Se os laços com África e o Brasil justificavam a proximidade e as extravagâncias da lusofonia, responsáveis pelo catastrófico Acordo Ortográfico, que deu cabo da raiz latina da língua portuguesa e a transformou num patuá abrasileirado que nem os brasileiros reconhecem, os laços com a Ásia nem sequer foram pensados. Acrescente-se que, durante anos, o Acordo esteve à disposição do debate público, mas só quando foi aprovado em letra de lei se ergueram os opositores.

Tarde demais.

A internet tinha-nos subsumido no português do Brasil. No princípio das negociações, muito pouca gente se opôs, certamente pela indiferença e ignorância do costume. E muita gente comprou as vantagens de uma uniformização da grafia que se julgava coerente e que teria como consequência inevitável a circulação de livros e autores portugueses nos países lusófonos. Sabemos hoje no que isto deu. O Acordo, que devia ter sido morto à nascença, como tantos de nós quiseram nos finais de 80, foi uma atrapalhada e trapalhona decisão comercial. Não serviu para nada, não serviu para ninguém.

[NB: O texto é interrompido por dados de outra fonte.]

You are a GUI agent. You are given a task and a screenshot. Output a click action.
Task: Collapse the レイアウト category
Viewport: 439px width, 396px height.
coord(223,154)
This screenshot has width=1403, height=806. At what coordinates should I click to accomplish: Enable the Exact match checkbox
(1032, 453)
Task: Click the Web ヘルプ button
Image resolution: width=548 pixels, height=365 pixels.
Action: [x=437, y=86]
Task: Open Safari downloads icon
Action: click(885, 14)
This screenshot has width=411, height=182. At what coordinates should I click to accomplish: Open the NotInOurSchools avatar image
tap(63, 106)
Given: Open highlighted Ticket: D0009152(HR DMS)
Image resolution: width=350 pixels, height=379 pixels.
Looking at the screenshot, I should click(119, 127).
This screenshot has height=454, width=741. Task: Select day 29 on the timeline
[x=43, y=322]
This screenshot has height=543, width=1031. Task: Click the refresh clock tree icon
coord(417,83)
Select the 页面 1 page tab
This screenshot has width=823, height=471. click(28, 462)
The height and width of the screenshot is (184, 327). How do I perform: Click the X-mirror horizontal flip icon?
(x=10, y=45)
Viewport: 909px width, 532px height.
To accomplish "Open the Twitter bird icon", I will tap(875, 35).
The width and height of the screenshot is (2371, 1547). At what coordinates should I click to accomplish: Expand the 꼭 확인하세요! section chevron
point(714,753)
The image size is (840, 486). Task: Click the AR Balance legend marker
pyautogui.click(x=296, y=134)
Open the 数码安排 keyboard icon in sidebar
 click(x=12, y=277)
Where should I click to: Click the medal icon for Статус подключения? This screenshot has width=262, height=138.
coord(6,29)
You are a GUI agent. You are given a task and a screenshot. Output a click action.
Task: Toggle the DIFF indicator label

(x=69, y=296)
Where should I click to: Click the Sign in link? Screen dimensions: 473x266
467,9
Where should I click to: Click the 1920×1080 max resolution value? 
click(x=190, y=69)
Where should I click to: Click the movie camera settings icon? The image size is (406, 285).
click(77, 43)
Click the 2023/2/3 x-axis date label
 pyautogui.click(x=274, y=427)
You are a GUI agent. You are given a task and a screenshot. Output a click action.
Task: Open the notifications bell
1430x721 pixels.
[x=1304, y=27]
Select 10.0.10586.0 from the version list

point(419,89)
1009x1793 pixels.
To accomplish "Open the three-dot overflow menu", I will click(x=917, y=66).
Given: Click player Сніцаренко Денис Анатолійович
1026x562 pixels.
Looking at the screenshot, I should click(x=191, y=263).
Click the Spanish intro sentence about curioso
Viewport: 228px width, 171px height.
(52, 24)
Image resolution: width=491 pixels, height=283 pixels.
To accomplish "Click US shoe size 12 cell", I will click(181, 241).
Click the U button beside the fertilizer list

Não é apenas o Acordo a prova dessa destruição compulsiva da memória. O legado português na Ásia foi completamente ignorado e desleixado. Para quem viaja nesse continente e vai verificando em placas, relatos e memoriais que “os navegadores” apregoados pelos tuk-tuks estiveram em toda a parte antes de toda a gente, desembarcando na Índia, na China, no Japão, na Birmânia, no Vietname, estabelecendo-se no Sião e no Ceilão, deixando incontáveis nomes, famílias, arquiteturas, tradições e uma influência gastronómica considerável, fica surpreendido pela ausência de relações com as nações com as quais tivemos trocas comerciais e culturais importantes. Olhar para os restos imperiais em Cochim, e os defuntos centros de intercâmbio cultural que nunca funcionaram porque nunca neles foi investido um cêntimo, verificar o afastamento da gente da Índia, da gente da Malásia, da do Sri Lanka ou da Tailândia, atestar a ignorância das misturas linguísticas, desconhecer as legiões de Fernandos e Fernandes que ainda guardam a memória circulante do império e da língua, é constatar que rasurámos a nossa História.

Na Tailândia, existem fios de ovos, bem como uma doçaria que é a herdeira direta da doçaria conventual portuguesa, à base de açúcar e ovos. Uma senhora improvável chamada Maria Guyomar de Pinha, casada com o aventureiro Constantino Phaulkon, se encarregou de cozinhar à portuguesa fazendo jus à origem lusitana misturada com a japonesa e a bengali. Em Hong Kong, os pastéis de nata ganharam vida própria e tornaram-se nativos das padarias. Na Birmânia, a presença portuguesa ultrapassa a onomástica e revela-se em lendas e narrativas como a de Felipe de Brito e Nicote, uma personagem de ficção que dava pelos nomes de rei do Pegu ou rei de Sirião. Por toda a Ásia, vemos os traços da nossa influência linguística, arquitetónica e gastronómica, militar e cultural. Nada fizemos por isto. As coisas foram sobrevivendo apenas porque foram sobrevivendo, por força do uso e do costume, perdidas as referências. E agora, os que usam as antigas tradições incorporaram-nas como suas, esqueceram eles mesmos a origem das práticas e dos nomes.

Portugal não existe na Ásia, para o cidadão comum. Ou existe. Existe no rosto pixelizado de Cristiano Ronaldo nos anúncios luminosos, e nas proezas futebolísticas. Digam a um asiático eu sou português e ele responderá, Cristiano. Dos navegadores por mares nunca dantes navegados é o que resta.